__AIM OF THE EXERCISE__. Reproduce the following records verbatim, keeping every line in its original order.
-.-.-
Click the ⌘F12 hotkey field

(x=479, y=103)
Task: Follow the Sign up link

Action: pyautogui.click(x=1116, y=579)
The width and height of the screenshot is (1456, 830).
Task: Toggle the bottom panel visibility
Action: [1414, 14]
-.-.-
__WRITTEN SOLUTION__.
Click the ⌘F12 hotkey field

(x=479, y=103)
Task: Follow the Sign up link

Action: pyautogui.click(x=1116, y=579)
The width and height of the screenshot is (1456, 830).
Task: Toggle the bottom panel visibility
Action: [1414, 14]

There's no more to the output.